A core function of liquidation is creditor management:

  • identify all creditors,
  • verify debt amounts,
  • settle or negotiate where needed,
  • keep evidence of payments and releases.

Practical note: Unclear creditor status can block closure and create post-closure risk.


7) Step 6 — Tax, SGK, and Compliance Clean-Up (The Real Bottleneck)

Most liquidations in Turkey are delayed by:

  • missing tax filings,
  • SGK issues (especially if there were employees),
  • penalties and interest disputes,
  • audit/inspection friction.

To avoid long delays:

  • keep accounting active during liquidation,
  • run a compliance calendar until the company is fully closed,
  • document all final filings and payments carefully.

8) Step 7 — Terminate Employees and Close Payroll Properly (If Applicable)

If the company has employees, liquidation requires:

  • lawful termination steps,
  • settlement of wages and severance obligations,
  • final SGK reporting and payroll closure,
  • documentation of releases where possible.

Employee issues can create major claims—do not treat HR as an afterthought in liquidation.


9) Step 8 — Convert Assets to Cash and Settle Remaining Liabilities

Liquidators typically:

  • collect receivables,
  • sell inventory/equipment (where relevant),
  • settle supplier debts and bank obligations,
  • close contracts (leases, services, subscriptions).

A controlled asset-sale plan reduces disputes and protects shareholders from accusations of unfair distribution.

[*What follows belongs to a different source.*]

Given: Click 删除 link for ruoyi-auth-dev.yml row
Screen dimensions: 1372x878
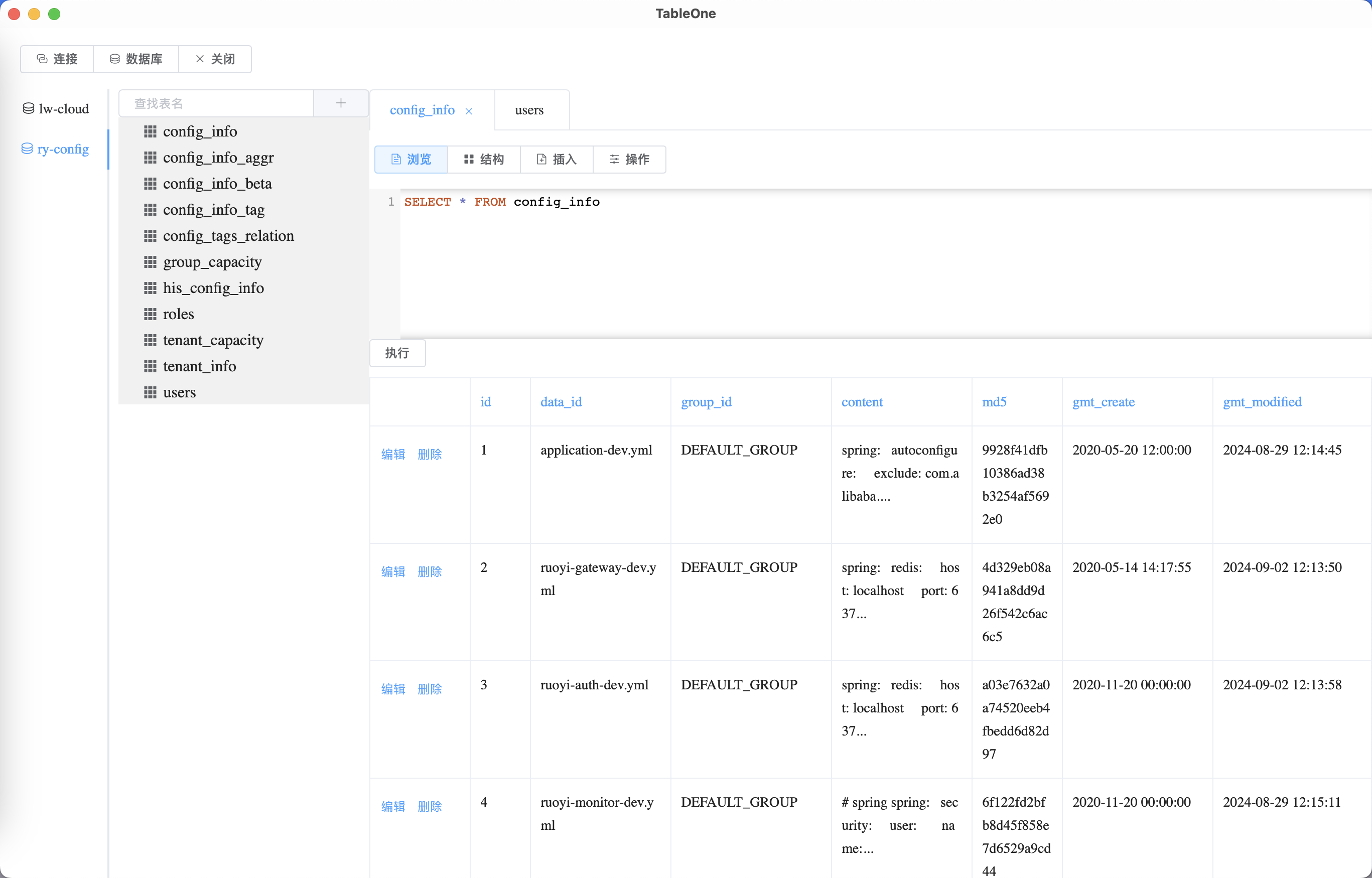Looking at the screenshot, I should point(430,689).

10) Step 9 — Final Accounts, Distribution (If Any), and Company Closure

Once liabilities are settled, the liquidator prepares:

  • final accounts and closing balance,
  • documentation for any distributions,
  • final corporate steps and deregistration.

Only after the legal and compliance steps are completed can the company be fully closed.


11) Common Mistakes That Make Liquidation Slow or Risky

  • starting liquidation without mapping debts and contracts
  • appointing a liquidator with unclear authority and no reporting discipline
  • ignoring tax/SGK filings “because the business stopped”
  • failing to document creditor settlements and releases
  • distributing value before settling liabilities
  • poor recordkeeping of liquidation decisions and payments

FAQ

How long does liquidation take in Turkey?

It varies. The biggest drivers are unresolved receivables, tax/SGK compliance status, employees, and disputes. Companies with clean books and no operational complexity close faster.

Can foreign shareholders liquidate a Turkish company?

Yes. Foreign shareholders can initiate liquidation, but the process must follow Turkish corporate and compliance procedures.

What is the most common liquidation bottleneck?

Tax and SGK compliance clean-up is often the main bottleneck in practice.